U.S. Equity Market Structure: Gut Reno or Refurbish?

Terry Flanagan

If one were to ask market participants for opinions on U.S. equity market structure, the one guarantee is that nobody would call it optimal.

Beyond that, one could expect a wide range of perspectives, ranging from just a few tweaks are needed, all the way up to it’s time to tear it down and rebuild from scratch.

Early last year, Michael Lewis’s Flash Boys infamously called U.S. equity market structure ‘broken’, ruined by dens of nefarious high-frequency traders and their Wall Street enablers. But sensationalism aside, corporations continue to tap the stock market for capital, and end-user investors continue to build long-term investment plans around equities.

In other words, U.S. equity market structure functions at a reasonably high level, with room for improvement of course.

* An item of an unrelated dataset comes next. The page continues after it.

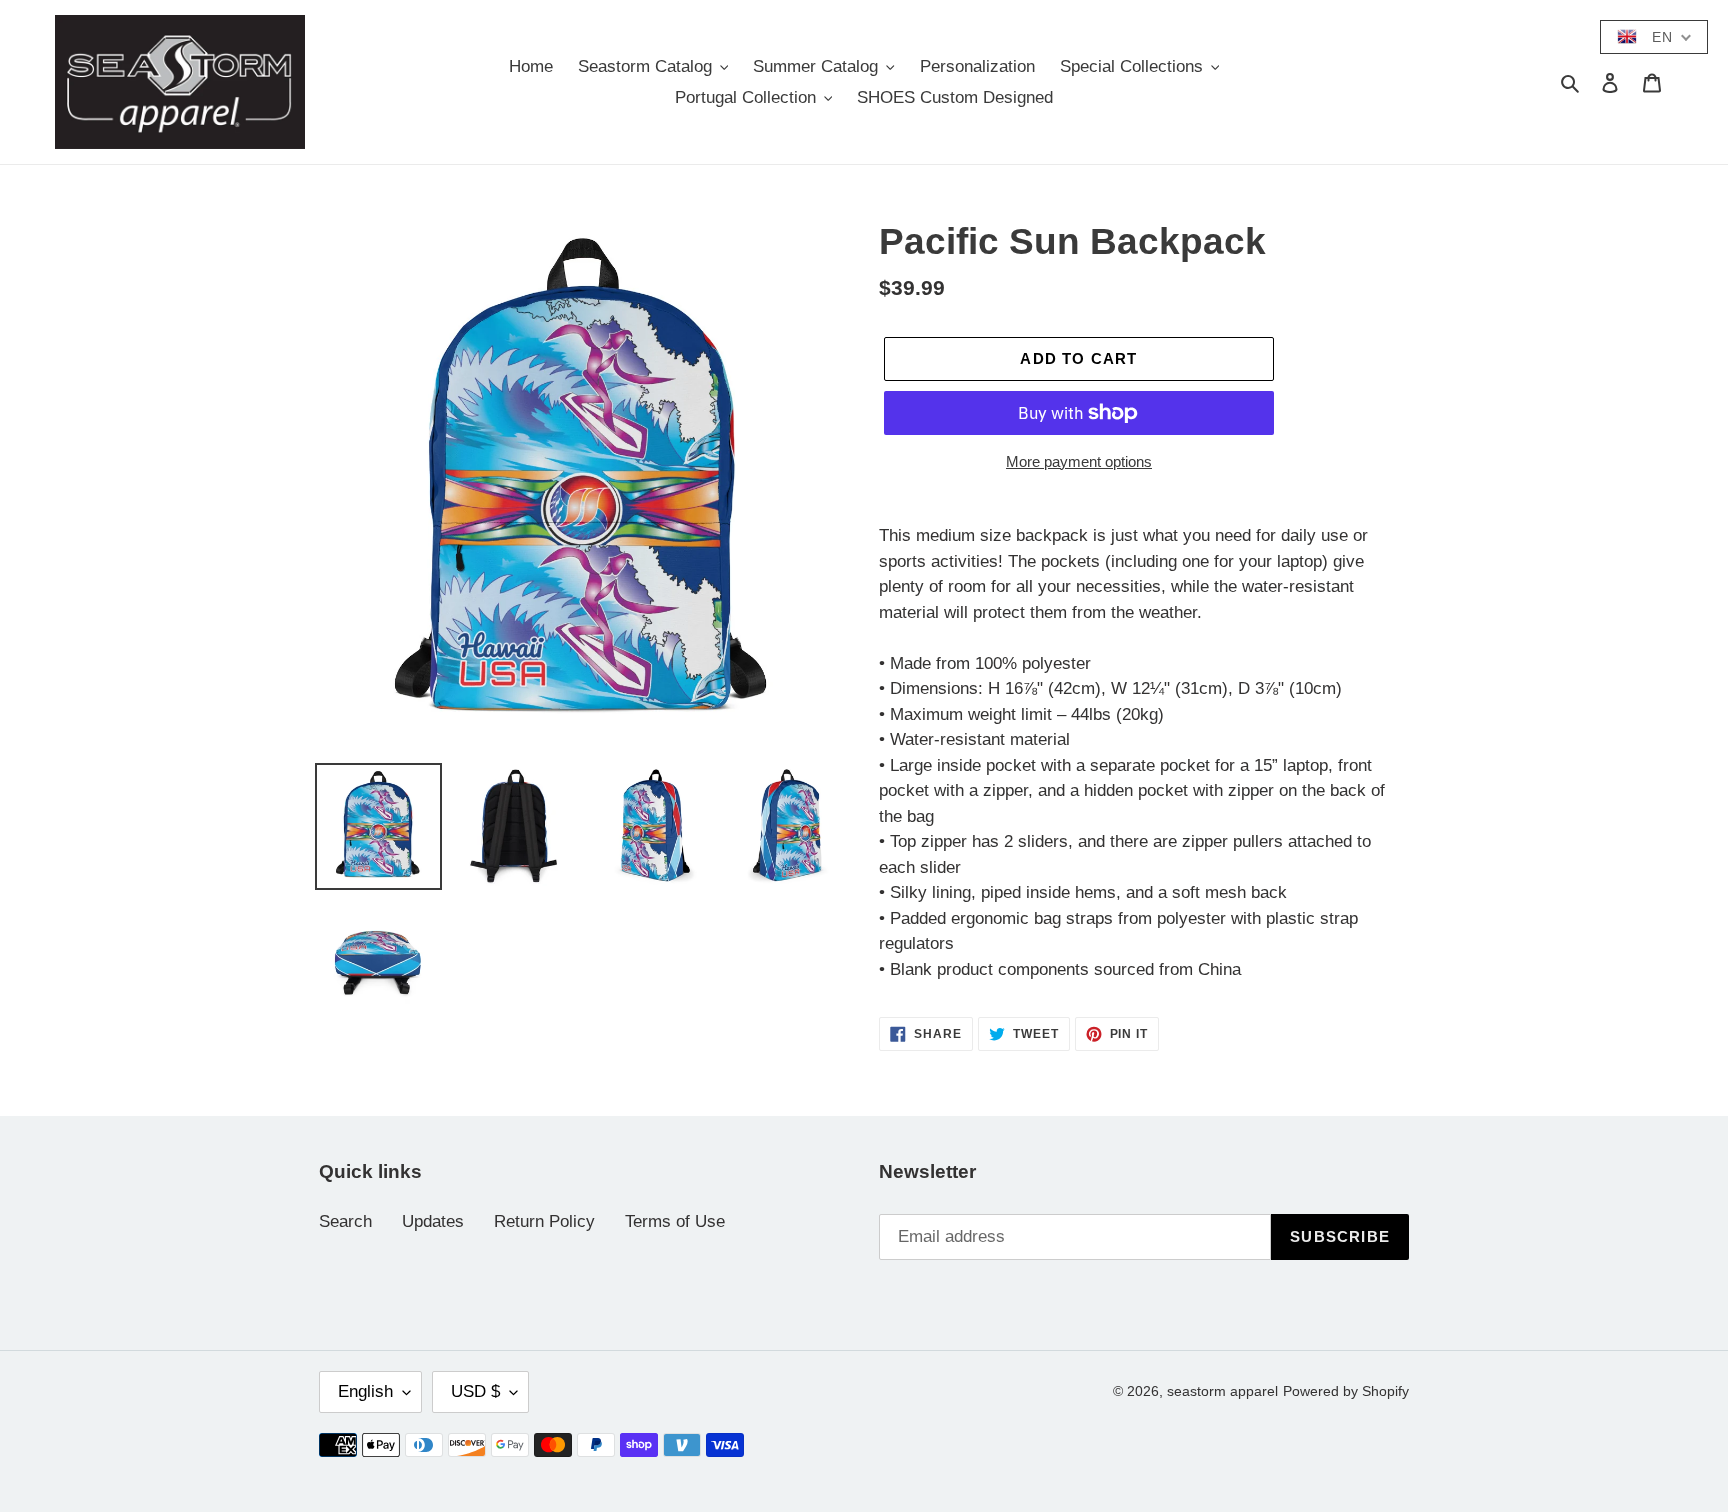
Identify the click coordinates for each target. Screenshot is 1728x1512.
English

“Are we talking about making things incrementally better for people, or is the whole thing just completely broken? I think the general consensus is that it is not completely broken,” said Eric Noll, president and chief executive officer at agency brokerage ConvergEx Group. “Conceptually it sounds good that we should look at everything, but it seems unlikely that we’d go through a whole tear-down. So the real question is what needs fixing?”

Eric Noll, ConvergEx

Eric Noll, ConvergEx

“There are things that need work,” said Noll, a member of the U.S. Securities and Exchange Commission’s Equity Market Structure Advisory Committee. “For example, price discovery for small and mid-cap stocks; how do you guard against latency arbitrage; resiliency of market infrastructure; and, how do you give the end-user market participant primacy over market intermediaries?”

The SEC has stated that U.S. equity market structure is a regulatory priority. In June 2014, SEC Chair Mary Jo White rattled some cages when she proposed bolstering oversight of high-frequency traders and shining light on ‘dark’ trading venues, as part of a broader plan to enhance market structure. The agency has continued to beat the market-structure drum, and market participants and observers expect further steps to be announced as soon as this year.

But aside from the prevailing view — even espoused by Chair White — that equity market structure is not broken, there are other reasons to believe that remedies are more likely to take the form of tactical, one-off repairs, rather than a complete overhaul.

One reason is the limited bandwidth of the SEC itself. Many market participants say the top cop for U.S. securities markets has grown more savvy and nimble in recent years and it’s generally on the right track in terms of its broader initiatives. But, the SEC’s budget is tight and the agency still moves slowly amid rapidly evolving markets, so a comprehensive revamp could be obsolete by the time it’s finalized.

Additionally, recent press reports have cited former SEC officials as saying the regulator has become dysfunctional and increasingly gridlocked over the past few years, and earlier this month, outgoing SEC Commissioner Daniel Gallagher criticized what he perceived as the agency’s piecemeal approach.